Assigned task
Pictures should be omitted; restate word for word the lines from the one holding "Viewport: 666px width, 458px" through the last line of the entries below.

#### Data ####

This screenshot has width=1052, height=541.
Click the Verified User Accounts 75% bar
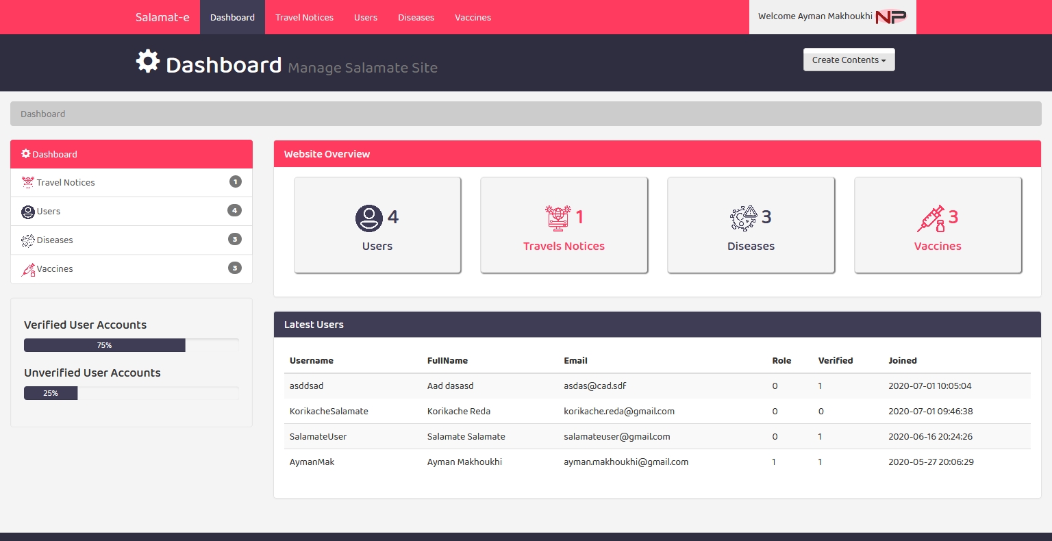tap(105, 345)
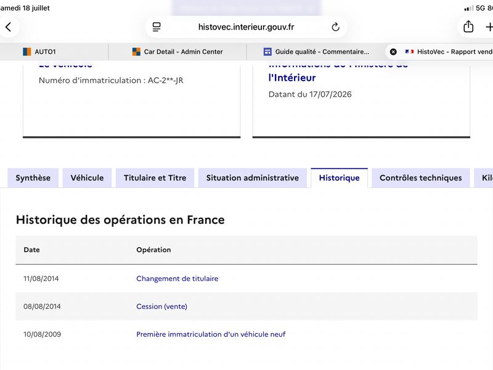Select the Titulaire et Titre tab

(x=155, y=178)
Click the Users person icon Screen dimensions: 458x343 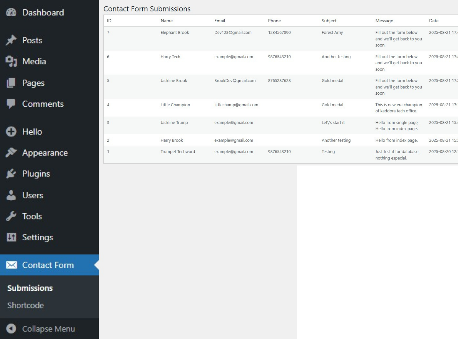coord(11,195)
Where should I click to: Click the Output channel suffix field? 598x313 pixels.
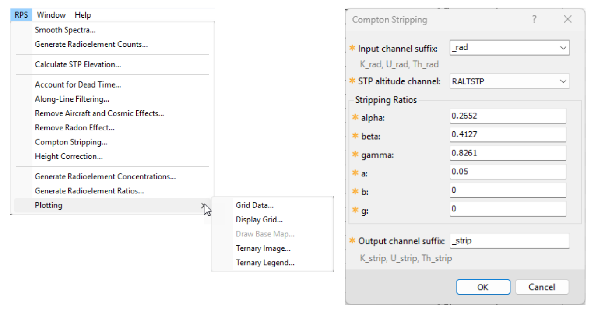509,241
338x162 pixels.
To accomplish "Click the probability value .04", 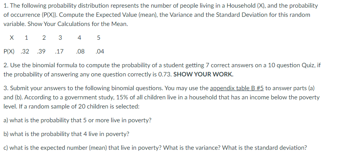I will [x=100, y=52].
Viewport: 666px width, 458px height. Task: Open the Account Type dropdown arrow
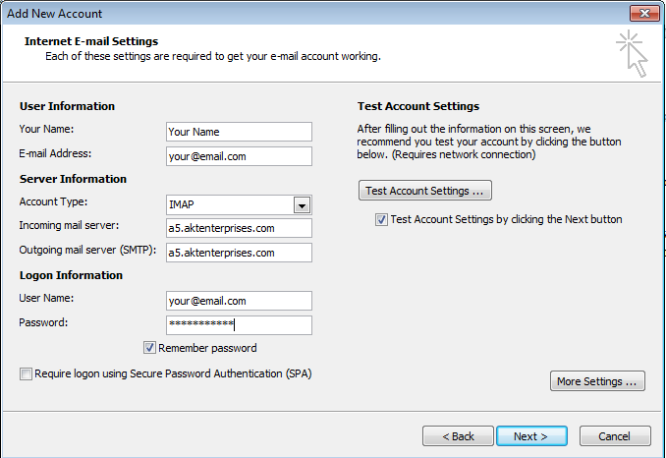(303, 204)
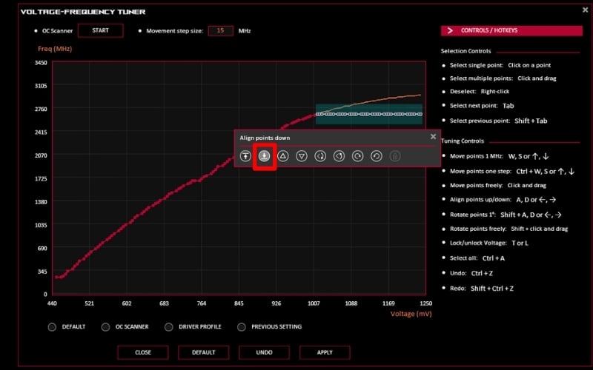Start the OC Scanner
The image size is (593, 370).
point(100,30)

####

Written answer
Viewport: 666px width, 458px height. Task: Open the Account Type dropdown arrow
(303, 204)
Start the OC Scanner
The image size is (593, 370).
point(100,30)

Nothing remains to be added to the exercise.